Stored data entries
[Start of section]

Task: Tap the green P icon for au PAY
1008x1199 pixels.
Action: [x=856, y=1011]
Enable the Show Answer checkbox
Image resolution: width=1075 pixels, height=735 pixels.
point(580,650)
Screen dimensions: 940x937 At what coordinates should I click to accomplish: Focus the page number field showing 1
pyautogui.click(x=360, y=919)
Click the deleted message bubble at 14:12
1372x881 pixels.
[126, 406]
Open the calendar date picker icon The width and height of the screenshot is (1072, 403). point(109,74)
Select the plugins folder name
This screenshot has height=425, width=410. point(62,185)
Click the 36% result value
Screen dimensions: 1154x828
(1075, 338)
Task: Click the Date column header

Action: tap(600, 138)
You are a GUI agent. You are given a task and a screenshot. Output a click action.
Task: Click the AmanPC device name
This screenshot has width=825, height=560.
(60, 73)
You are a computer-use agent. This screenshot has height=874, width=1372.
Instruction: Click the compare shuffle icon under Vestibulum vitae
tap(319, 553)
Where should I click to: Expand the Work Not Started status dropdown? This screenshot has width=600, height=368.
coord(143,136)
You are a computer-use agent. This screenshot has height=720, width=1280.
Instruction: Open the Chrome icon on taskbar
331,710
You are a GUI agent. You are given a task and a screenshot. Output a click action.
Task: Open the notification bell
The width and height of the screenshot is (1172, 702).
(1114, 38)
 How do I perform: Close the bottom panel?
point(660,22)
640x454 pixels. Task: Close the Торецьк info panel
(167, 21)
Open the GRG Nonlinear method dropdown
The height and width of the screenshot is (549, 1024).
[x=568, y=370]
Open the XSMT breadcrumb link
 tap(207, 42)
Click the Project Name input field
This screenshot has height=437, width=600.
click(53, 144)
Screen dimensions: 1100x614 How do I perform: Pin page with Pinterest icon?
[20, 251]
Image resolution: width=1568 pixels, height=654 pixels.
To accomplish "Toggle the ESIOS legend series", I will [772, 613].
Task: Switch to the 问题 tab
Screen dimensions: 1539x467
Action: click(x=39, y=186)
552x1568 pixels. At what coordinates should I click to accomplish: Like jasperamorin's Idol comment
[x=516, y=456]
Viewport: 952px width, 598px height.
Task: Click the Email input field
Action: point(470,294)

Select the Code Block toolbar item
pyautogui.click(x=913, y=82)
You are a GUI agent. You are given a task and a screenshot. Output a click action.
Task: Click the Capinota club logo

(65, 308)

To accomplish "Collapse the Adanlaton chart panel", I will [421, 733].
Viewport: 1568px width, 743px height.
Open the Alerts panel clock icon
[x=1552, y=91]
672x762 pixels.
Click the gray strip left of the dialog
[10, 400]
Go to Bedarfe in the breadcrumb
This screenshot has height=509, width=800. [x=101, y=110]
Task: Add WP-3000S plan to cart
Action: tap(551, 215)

[End of section]

> WORK TO BE COMPLETED
Locate the line that contains "The width and height of the screenshot is (1172, 702).", then please quote it and every line after it to the end of the entries above, exactly and with nothing else.

> SOLUTION TO THE PROBLEM
The width and height of the screenshot is (1172, 702).
(1114, 38)
 How do I perform: Close the bottom panel?
point(660,22)
640x454 pixels. Task: Close the Торецьк info panel
(167, 21)
Open the GRG Nonlinear method dropdown
The height and width of the screenshot is (549, 1024).
[x=568, y=370]
Open the XSMT breadcrumb link
 tap(207, 42)
Click the Project Name input field
This screenshot has height=437, width=600.
click(53, 144)
Screen dimensions: 1100x614 How do I perform: Pin page with Pinterest icon?
[20, 251]
Image resolution: width=1568 pixels, height=654 pixels.
To accomplish "Toggle the ESIOS legend series", I will [772, 613].
Task: Switch to the 问题 tab
Screen dimensions: 1539x467
Action: click(x=39, y=186)
552x1568 pixels. At what coordinates should I click to accomplish: Like jasperamorin's Idol comment
[x=516, y=456]
Viewport: 952px width, 598px height.
Task: Click the Email input field
Action: point(470,294)

Select the Code Block toolbar item
pyautogui.click(x=913, y=82)
You are a GUI agent. You are given a task and a screenshot. Output a click action.
Task: Click the Capinota club logo

(65, 308)

To accomplish "Collapse the Adanlaton chart panel", I will [421, 733].
Viewport: 1568px width, 743px height.
Open the Alerts panel clock icon
[x=1552, y=91]
672x762 pixels.
Click the gray strip left of the dialog
[10, 400]
Go to Bedarfe in the breadcrumb
This screenshot has height=509, width=800. [x=101, y=110]
Task: Add WP-3000S plan to cart
Action: tap(551, 215)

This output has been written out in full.